Anthony Fauci, the director of the US National Institute of Allergy and Infectious Diseases and a member of the White House Coronavirus Task Force, slammed speculation about the lab origins of SAR-CoV-2, insisting that the virus emerged naturally, according to an interview with National Geographic published on Monday.
“If you look at the evolution of the virus in bats, and what's out there now is very, very strongly leaning toward this [virus] could not have been artificially or deliberately manipulated - the way the mutations have naturally evolved”, Fauci argued. “A number of very qualified evolutionary biologists have said that everything about the stepwise evolution over time strongly indicates that it evolved in nature and then jumped species.”
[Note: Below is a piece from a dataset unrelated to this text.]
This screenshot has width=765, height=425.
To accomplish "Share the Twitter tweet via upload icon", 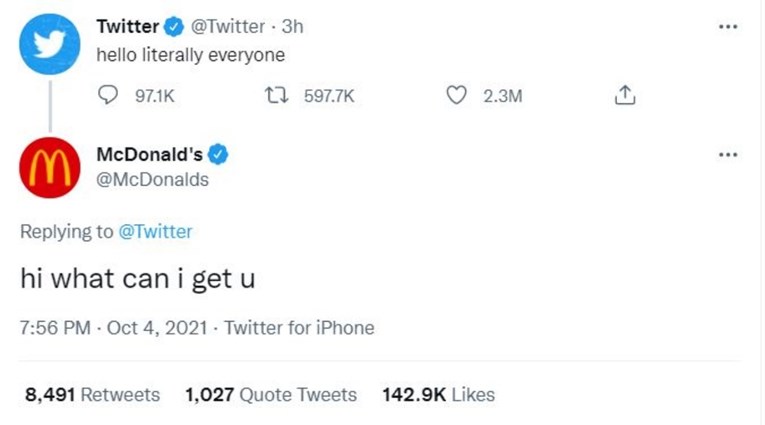I will (x=624, y=96).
During the interview, Fauci was asked whether it was possible that the virus emerged in nature, but then was brought to the laboratory in Wuhan, where it escaped. The prominent health official maintained, however, the futility of these claims, describing them as a “circular argument”.
The immunologist argued that it was possible that coronavirus will not completely disappear from our lives, risking a new wave of infections after the summer.
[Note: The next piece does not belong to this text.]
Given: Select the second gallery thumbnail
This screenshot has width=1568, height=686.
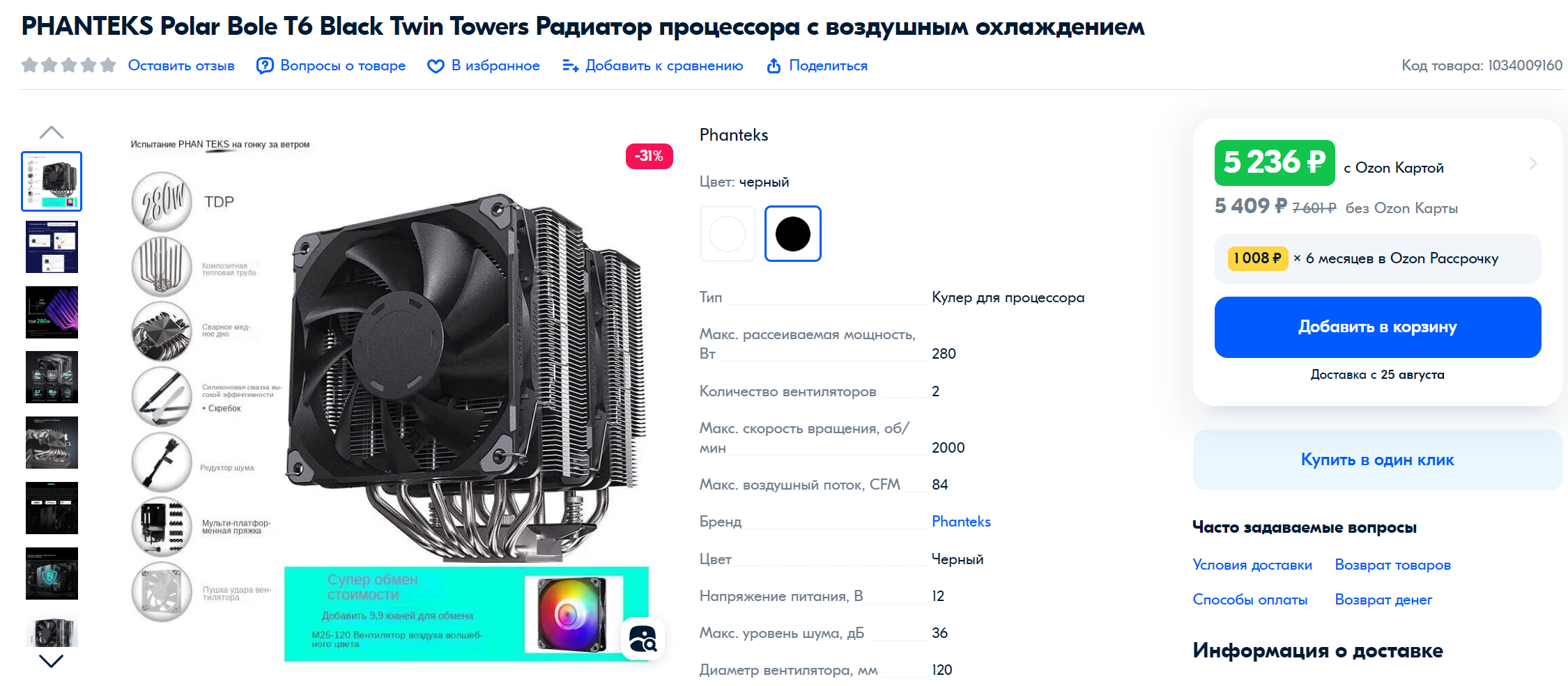Looking at the screenshot, I should [52, 247].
“It's going to be around, and if given the opportunity, it will resurge”, Fauci claimed, signaling the need for the American health care system to “adequately” prepare for a potential new outbreak.
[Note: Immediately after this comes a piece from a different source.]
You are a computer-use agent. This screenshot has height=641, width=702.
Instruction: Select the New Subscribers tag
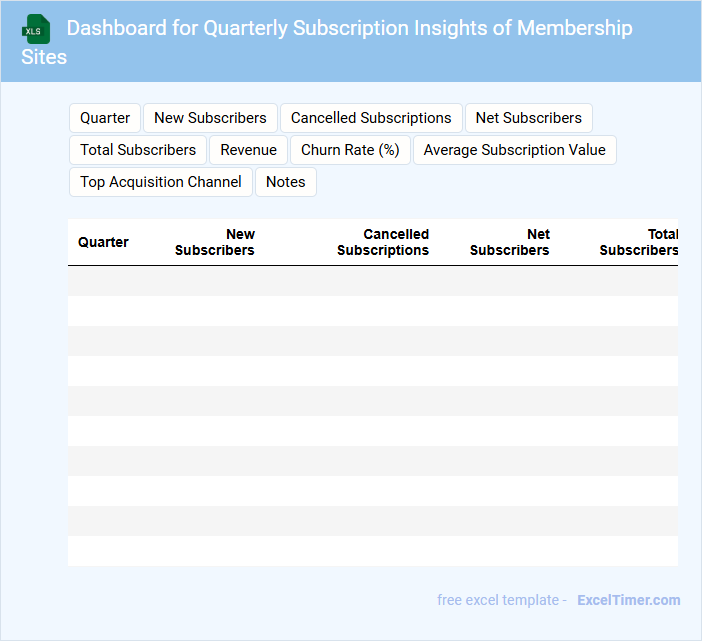[210, 118]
Coronavirus Origins Are Debated
On Sunday, US Secretary of State Mike Pompeo said that there was “enormous” evidence that the coronavirus originated from a Chinese laboratory, echoing the statement of President Donald Trump who argued during a Thursday briefing that the infection should be linked to the Wuhan Institute of Virology.
These claims run contrary to the earlier report from the office of the Acting Director of National Intelligence Richard Grenell which agreed with “the wide scientific consensus that the COVID-19 virus was not manmade or genetically modified”, something which has been supported by British and Australian intelligence.
The Trump administration's claims have placed a significant strain on Washington-Beijing relations, with Chinese authorities accusing the US of “telling lies” about the pandemic to divert attention from criticisms about the country’s poor handling of the coronavirus outbreak.